On Earth Day, against the scenic backdrop of a clear blue sky and the majestic French Broad River, nearly 60 people gathered at Silverline Park in Woodfin, north of Asheville, for an event they called the Planet vs. Plastics: Earth Day Press Conference. Among those present were the French Broad Riverkeeper, local mayors, state policymakers and members of environmental organizations, including the Sierra Club and the National Resources Defense Council. 

The event was organized by MountainTrue, a local environmental advocacy group, to discuss a renewed commitment by local municipalities to “phase out plastic bags, single-use plastics and Styrofoam” by partnering with businesses and residents and “to reduce their plastic footprint,” according to a release.

“We’re not here to wage war on all plastics but to reduce the kind of hard-to-recycle plastics that are used once and then thrown away,” said Karim Olaechea, MountainTrue’s deputy director of strategy and communications. “These single-use plastics clog up our rivers — like the beautiful French Broad. But we can reduce that pollution by passing common sense laws.”

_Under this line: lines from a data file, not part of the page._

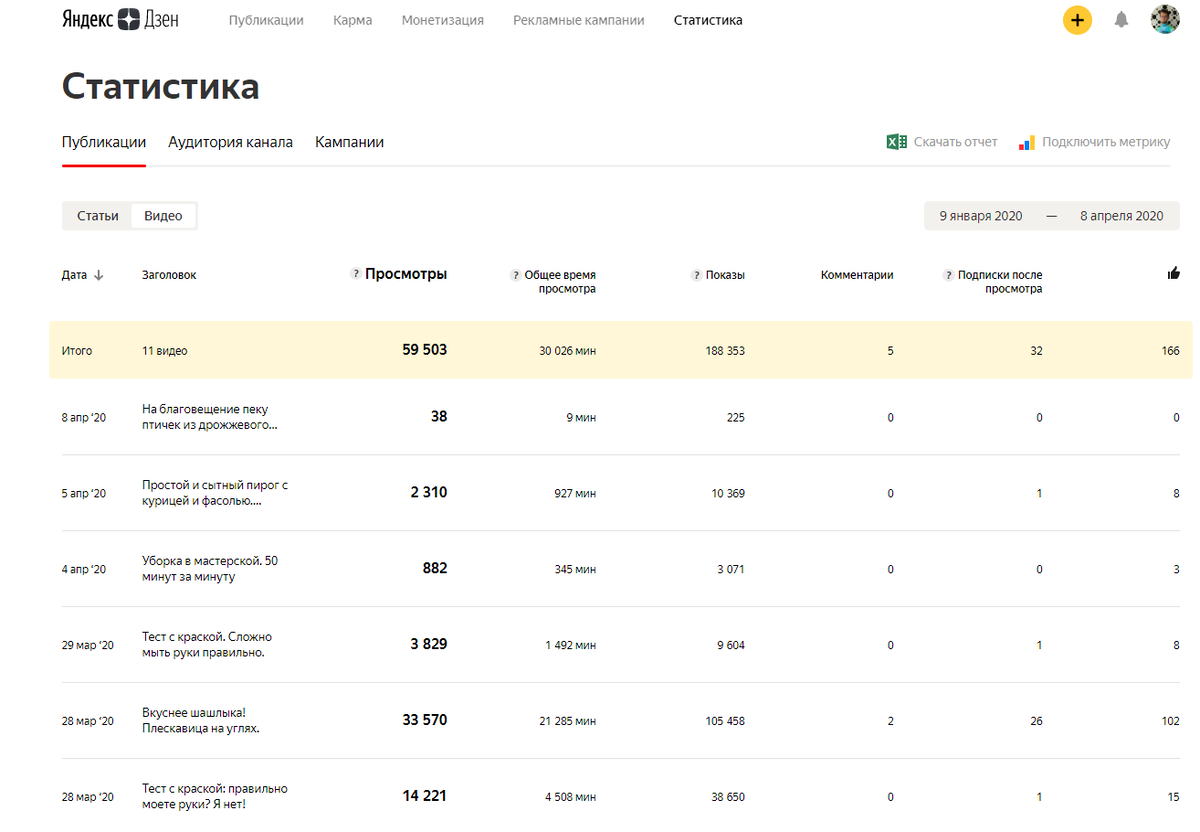Keep Видео filter selected
Screen dimensions: 1200x832
coord(164,215)
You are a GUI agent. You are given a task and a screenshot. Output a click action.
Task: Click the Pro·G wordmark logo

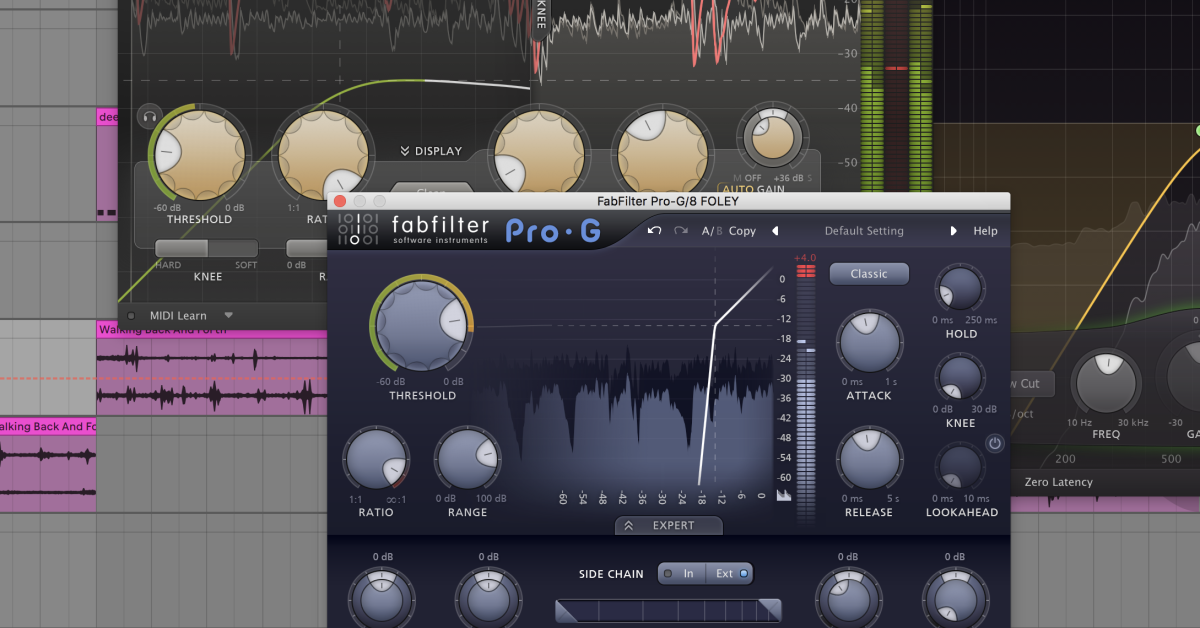(551, 230)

Not only does plastic waste collect in waterways, landfills, parks and trees, over time, plastic waste breaks down into tiny micro- and nanoplastic particles and can starve and suffocate land and marine animals when digested. 

Several studies have also linked microplastics to adverse health outcomes for humans.

A 2019 study commissioned by the World Wildlife Fund found that humans digest roughly 5 grams, or a credit-card size amount, of microplastics weekly. Another study found that people with inflammatory bowel disease  had a higher quantity of microplastic particles in their feces than healthy people. (Crohn’s disease and ulcerative colitis are two forms of IBD.) Microplastics have been linked to hormone disruption and cancer. Recently, researchers reported  possible links between microplastic accumulation in humans and heart disease.

What’s more, humans ingest between 78,000 and 211,000 microplastics annually from a range of sources such as food, water, skincare products and the air we breathe, according to information published by the EarthDay.org website.